++++ TEXT EXTRACT ++++

Point / Counterpoint
A 14-year-old girl and her mom talk
about blogging
Interview by Larry Magid (http://www.blogsafety.com/givetake1.htm) |
Blogs, or "spaces," have become
extremely popular among teenagers and we thought it would be interesting to get
the perspective of a teenager blog user and her parent. Both mother and
daughter are smart and net savvy and both have put some thought into how to
safely use these services. Still, there are differences between the two of
them; including the girl's willingness to provide personal information that mom
considers to be inappropriate for a public blog. The
questions are in green italics and the answers in standard text.
Susan, 14-Year-Old Daughter
Tell me about some
of the things you put up on your blog that maybe some people might consider
inappropriate.
I do put my first and last name.
I don't write blogs - but I have friends who do - what they put up is what they
did today or how they feel at the time, but it's not, in my opinion, something
anyone would look at and get the wrong impression. In my opinion if you read
someone's blog, then you kind of know that person and, if not, what are you
going to do besides read something that you don't know?
You do put your
first and last name, you put your school and you put photographs of yourself.
Is that right?
Yes I do.
Are you at all
concerned about whether that's appropriate or safe?

++++ INFORMATION SHOWN ++++

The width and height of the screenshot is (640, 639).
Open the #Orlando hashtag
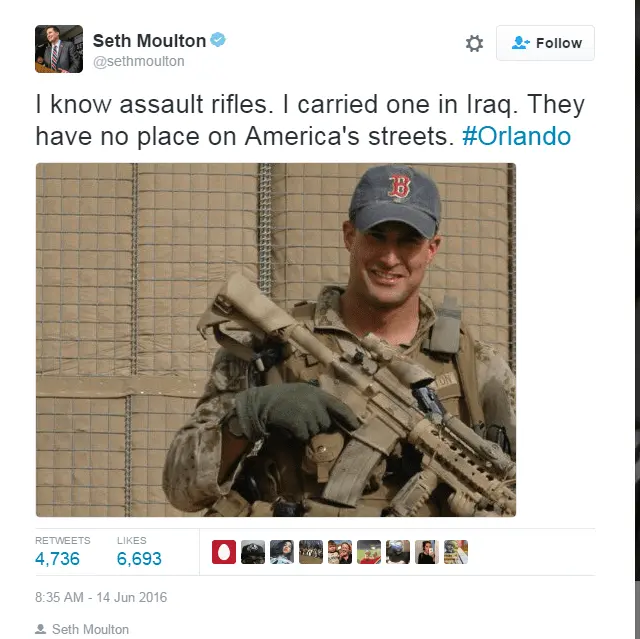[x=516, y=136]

++++
++++ INFORMATION SHOWN ++++

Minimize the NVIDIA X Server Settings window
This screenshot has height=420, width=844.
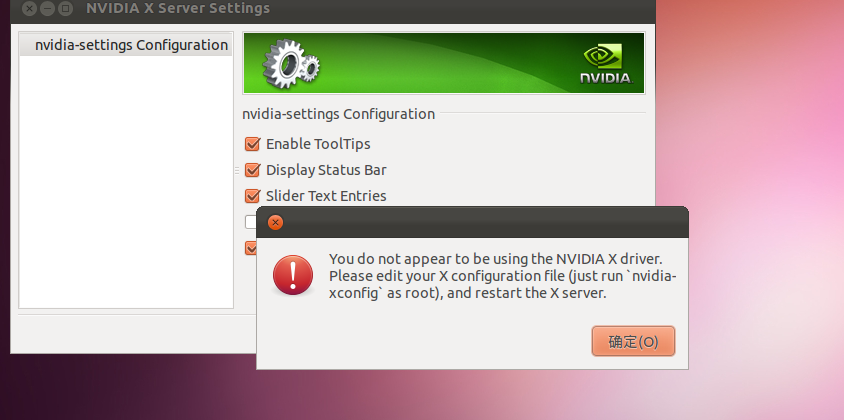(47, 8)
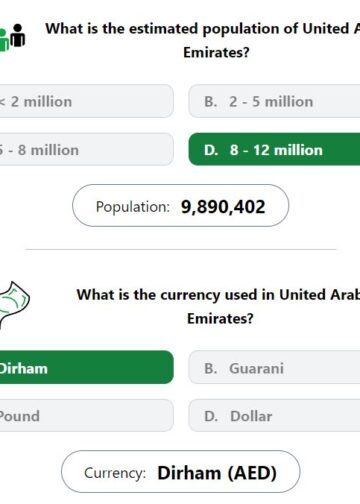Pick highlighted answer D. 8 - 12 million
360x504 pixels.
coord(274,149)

++++

• **WHAT YOU NEED TO DO**
a: In the interview about teen blogging, what personal details does the 14-year-old say she puts on her blog?
b: Resume the interview about teen blogging, picking up right after its last line.
Please leave the listing aside; it has nothing to do with what comes next.

• **ANSWER SET**
a: Her first and last name, her school, and photographs of herself.

b:
I know the risks, and if someone
wants to look at my profile, I let them, but if someone wants to be my friend,
I always check out their profile and make sure I know them before I add them as
a friend. And if someone wants to send me a message, I don't respond to anyone
who I don't know.
When you say
profile, what are the privileges that a member of the general public would have
if you just publish your profile versus making them your friend?
You can have a private profile
where no one can look it unless they're friends, and you can have a public one
where everyone can see it, and the only privilege that a friend has is that
they can post comments on your picture and your profile.
So you're saying
that anything you post on your space is available to anyone in the public.
Yes.
The fact that you put your first
and last name and your school: What do you think are the risks associated with
putting your first and last name?
Personally, I don't see the risks
that much. Like, I know that if a predator wanted to find me, then I guess so,
but you don't see my profile unless you know how to find me. If you type my
name in the search you would see my profile. But who would type it in who
doesn't know me?
What if you typed
in the name of your school, your town and the word "Female?"
Then you'd probably get a
thousand other things. I'm not the only one under those categories and if they
look at my school's name they'd probably get a thousand people there.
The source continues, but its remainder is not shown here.